While consumers are increasingly expecting — okay, maybe even demanding — personalized offers and promotions that are provided in real-time, there’s a problem. They are also increasingly resentful of marketers who try to get the information needed to create those offers. And digital natives have distinctly different privacy preferences from Baby Boomers.
Those are among the findings of a new study from Accenture, the global consulting company, which reports that overall, about 60% of consumers want real-time promotions and offers. But only 20% want retailers to know their current location, and just 14% are willing to share their browsing history.
The study, designed to explore the digital trust required for a shopper to let a marketer collect, store, and use their digital information, also reports that an impressive 90% say they would like to rein retailers in somehow. Some 88%, for example, say they would like to be the ones who get to determine how their data is used, and 84% would like the chance to review and correct information.
Of course, there are plenty of digital programs that consumers do like, including automatic discounts for loyalty points and coupons (favored by 82% of those in the survey). And they also like when Web sites are optimized for them to use on different devices (64%) and that they’re presented with items they are thinking about buying (64%.) And 51% say they like “one-click” checkout retailers, to save them time.

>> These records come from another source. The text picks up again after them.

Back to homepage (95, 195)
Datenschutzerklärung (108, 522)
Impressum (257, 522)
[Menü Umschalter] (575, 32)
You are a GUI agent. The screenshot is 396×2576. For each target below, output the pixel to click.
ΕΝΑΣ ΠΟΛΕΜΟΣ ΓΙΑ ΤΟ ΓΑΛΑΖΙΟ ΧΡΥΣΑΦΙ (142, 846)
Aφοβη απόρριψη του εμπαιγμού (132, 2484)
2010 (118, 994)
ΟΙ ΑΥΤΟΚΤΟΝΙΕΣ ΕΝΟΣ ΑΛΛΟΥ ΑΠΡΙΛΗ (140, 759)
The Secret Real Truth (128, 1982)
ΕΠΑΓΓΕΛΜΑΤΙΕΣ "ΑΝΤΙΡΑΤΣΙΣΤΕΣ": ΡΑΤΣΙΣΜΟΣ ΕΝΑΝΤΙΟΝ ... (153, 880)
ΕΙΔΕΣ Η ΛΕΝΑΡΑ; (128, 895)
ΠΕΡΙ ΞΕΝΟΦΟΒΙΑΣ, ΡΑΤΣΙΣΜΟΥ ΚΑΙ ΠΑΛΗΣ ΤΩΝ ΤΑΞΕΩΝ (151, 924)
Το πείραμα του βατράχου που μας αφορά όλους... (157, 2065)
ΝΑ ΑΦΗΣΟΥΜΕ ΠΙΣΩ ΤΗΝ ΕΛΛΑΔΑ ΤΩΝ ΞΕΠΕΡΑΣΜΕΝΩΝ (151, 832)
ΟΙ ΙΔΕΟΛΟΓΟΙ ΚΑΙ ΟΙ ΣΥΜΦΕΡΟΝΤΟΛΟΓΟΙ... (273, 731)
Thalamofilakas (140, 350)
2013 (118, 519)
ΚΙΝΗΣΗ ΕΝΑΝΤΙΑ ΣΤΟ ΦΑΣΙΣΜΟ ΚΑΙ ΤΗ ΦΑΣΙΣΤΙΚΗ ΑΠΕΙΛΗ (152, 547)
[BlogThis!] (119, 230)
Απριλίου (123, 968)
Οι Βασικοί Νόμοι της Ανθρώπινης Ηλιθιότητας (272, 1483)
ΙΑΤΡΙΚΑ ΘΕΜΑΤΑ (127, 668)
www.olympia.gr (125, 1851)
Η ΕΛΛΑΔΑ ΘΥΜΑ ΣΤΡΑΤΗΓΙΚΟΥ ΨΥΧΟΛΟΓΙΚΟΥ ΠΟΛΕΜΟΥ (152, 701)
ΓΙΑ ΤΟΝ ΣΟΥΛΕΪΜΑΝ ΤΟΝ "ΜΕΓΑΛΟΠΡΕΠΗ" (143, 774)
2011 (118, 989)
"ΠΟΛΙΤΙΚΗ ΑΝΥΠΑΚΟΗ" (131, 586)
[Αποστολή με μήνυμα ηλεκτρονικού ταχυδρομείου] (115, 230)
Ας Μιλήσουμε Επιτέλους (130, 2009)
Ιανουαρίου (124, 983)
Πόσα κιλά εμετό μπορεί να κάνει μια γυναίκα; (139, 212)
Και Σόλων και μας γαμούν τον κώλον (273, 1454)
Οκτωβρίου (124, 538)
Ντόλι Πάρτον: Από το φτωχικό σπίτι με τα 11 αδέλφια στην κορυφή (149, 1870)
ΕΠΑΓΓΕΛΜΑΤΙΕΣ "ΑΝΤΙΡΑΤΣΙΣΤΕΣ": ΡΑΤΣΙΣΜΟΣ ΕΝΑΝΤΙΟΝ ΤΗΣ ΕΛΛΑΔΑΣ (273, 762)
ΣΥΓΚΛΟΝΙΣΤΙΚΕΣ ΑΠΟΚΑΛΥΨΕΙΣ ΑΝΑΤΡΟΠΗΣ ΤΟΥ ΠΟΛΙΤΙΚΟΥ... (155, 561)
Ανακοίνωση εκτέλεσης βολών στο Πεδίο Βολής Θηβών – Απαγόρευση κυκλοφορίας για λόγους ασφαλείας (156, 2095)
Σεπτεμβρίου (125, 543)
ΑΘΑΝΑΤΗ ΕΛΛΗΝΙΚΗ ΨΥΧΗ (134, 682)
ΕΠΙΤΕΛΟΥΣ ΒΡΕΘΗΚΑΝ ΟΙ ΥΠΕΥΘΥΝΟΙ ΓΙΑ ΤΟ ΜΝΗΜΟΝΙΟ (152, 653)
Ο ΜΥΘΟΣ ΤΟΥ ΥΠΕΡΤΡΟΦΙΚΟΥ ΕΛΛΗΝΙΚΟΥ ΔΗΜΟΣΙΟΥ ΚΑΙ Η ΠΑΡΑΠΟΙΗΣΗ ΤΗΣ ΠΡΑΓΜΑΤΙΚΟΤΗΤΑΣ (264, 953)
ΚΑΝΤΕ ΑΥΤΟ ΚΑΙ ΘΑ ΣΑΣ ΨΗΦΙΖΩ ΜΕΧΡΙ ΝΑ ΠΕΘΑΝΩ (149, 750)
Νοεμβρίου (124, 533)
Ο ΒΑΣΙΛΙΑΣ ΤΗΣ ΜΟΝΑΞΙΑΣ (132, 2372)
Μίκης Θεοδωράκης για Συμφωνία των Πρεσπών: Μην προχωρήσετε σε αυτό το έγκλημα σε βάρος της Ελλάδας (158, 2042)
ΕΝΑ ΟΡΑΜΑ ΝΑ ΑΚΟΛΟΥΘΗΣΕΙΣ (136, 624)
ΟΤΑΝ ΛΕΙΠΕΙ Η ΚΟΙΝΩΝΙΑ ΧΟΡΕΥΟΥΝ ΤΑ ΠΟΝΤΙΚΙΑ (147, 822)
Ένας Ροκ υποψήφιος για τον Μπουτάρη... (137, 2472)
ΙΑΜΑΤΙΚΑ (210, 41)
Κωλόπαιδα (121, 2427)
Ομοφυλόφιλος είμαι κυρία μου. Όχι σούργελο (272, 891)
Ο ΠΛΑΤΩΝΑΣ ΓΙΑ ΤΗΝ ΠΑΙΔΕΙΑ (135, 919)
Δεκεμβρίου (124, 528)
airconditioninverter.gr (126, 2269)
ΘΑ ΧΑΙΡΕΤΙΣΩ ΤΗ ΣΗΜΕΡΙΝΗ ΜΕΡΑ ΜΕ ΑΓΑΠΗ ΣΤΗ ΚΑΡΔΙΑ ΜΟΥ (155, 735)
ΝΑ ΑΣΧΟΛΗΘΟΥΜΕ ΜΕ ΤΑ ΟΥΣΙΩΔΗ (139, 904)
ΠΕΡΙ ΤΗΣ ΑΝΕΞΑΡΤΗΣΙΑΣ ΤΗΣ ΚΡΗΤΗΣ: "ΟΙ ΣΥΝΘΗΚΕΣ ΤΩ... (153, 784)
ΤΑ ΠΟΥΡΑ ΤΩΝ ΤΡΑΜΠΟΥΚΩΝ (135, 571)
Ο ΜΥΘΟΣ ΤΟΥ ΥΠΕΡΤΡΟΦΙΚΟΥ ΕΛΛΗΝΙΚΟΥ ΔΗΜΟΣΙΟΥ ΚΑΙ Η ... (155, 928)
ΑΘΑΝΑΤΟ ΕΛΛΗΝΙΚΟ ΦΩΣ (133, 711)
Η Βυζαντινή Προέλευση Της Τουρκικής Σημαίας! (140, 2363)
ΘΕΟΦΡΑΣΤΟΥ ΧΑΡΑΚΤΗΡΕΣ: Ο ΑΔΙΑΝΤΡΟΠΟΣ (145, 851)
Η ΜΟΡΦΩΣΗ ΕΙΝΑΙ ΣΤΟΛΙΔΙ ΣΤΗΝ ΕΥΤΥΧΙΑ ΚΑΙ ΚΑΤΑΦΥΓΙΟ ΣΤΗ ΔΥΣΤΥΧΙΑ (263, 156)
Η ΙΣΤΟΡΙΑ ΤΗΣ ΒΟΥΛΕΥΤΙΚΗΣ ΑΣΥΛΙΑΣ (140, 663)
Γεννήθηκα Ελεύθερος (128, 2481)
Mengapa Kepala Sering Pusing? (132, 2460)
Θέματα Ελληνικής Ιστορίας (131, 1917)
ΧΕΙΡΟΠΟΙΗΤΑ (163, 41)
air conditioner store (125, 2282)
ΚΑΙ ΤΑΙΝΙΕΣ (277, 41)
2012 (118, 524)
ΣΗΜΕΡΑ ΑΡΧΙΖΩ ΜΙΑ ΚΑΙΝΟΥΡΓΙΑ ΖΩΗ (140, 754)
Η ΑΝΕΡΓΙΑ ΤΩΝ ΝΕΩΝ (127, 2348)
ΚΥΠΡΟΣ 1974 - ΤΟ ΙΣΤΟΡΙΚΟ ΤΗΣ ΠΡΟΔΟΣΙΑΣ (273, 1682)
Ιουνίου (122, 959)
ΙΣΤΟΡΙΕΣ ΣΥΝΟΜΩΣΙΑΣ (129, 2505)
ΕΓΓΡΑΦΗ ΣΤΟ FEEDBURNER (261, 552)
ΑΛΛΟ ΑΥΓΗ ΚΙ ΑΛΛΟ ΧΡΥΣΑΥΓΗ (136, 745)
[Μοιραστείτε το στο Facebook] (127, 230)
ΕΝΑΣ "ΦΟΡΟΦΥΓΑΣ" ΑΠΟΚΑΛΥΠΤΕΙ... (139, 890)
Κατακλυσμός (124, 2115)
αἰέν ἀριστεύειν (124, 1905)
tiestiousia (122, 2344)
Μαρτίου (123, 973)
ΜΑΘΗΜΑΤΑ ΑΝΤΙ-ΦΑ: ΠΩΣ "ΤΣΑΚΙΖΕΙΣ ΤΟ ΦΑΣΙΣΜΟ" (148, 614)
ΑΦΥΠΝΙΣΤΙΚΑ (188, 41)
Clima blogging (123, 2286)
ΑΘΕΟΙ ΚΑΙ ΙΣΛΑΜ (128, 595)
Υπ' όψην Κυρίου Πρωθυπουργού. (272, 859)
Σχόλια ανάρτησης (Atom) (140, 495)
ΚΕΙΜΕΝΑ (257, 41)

But the research, based on an online survey of some 1,000 people, also found key age differences. Millennials, for example, are more likely than Baby Boomers to seek out advice about in-store purchases: 45% like the idea of a personal shopper selecting items based on their style or fit, compared with 28% of Baby Boomers. And 68% of younger consumers say they would like to get a warning from a retailer, such as a possible negative drug interaction, while only 30% of Baby Boomers would appreciate that level of digital intimacy.
Baby Boomers also expect more in return for exchanging their data, including automatic crediting for coupons and loyalty points (74%) and special offers (70%) compared with 58% and 61% of Millennials.